WORK TO BE COMPLETED:
Which lines make up the answer? Those from the line with "The width and height of the screenshot is (311, 169)." through the end of the data; reproduce them exactly.
Segment Start: RECORDS FOR THE TASK
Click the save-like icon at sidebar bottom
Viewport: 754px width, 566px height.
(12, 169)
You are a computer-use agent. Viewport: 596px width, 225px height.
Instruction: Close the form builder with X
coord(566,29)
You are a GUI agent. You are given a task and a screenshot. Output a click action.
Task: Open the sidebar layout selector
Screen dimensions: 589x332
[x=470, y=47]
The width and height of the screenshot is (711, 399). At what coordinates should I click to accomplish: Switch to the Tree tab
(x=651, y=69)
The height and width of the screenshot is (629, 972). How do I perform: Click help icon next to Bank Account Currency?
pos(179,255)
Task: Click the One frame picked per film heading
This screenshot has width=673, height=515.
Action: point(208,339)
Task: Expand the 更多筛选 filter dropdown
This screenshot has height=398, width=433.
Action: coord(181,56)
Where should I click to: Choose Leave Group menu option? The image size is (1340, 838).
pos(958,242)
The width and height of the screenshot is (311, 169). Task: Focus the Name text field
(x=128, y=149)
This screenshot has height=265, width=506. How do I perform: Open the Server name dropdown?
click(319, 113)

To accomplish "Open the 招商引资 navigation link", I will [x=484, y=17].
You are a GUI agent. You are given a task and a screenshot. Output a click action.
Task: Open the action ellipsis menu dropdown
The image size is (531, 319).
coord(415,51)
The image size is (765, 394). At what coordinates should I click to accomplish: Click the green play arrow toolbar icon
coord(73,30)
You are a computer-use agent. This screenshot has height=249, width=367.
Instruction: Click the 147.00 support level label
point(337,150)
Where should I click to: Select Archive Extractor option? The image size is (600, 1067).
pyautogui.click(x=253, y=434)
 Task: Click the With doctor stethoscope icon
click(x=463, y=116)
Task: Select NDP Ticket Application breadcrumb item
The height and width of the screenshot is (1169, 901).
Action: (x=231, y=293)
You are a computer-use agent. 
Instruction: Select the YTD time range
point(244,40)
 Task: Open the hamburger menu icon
Segment End: RECORDS FOR THE TASK
TASK ANSWER:
The width and height of the screenshot is (311, 169). Task: Focus the Name text field
(x=128, y=149)
This screenshot has height=265, width=506. How do I perform: Open the Server name dropdown?
click(319, 113)

To accomplish "Open the 招商引资 navigation link", I will [x=484, y=17].
You are a GUI agent. You are given a task and a screenshot. Output a click action.
Task: Open the action ellipsis menu dropdown
The image size is (531, 319).
coord(415,51)
The image size is (765, 394). At what coordinates should I click to accomplish: Click the green play arrow toolbar icon
coord(73,30)
You are a computer-use agent. This screenshot has height=249, width=367.
Instruction: Click the 147.00 support level label
point(337,150)
Where should I click to: Select Archive Extractor option? The image size is (600, 1067).
pyautogui.click(x=253, y=434)
 Task: Click the With doctor stethoscope icon
click(x=463, y=116)
Task: Select NDP Ticket Application breadcrumb item
The height and width of the screenshot is (1169, 901).
Action: (x=231, y=293)
You are a computer-use agent. 
Instruction: Select the YTD time range
point(244,40)
 Task: Open the hamburger menu icon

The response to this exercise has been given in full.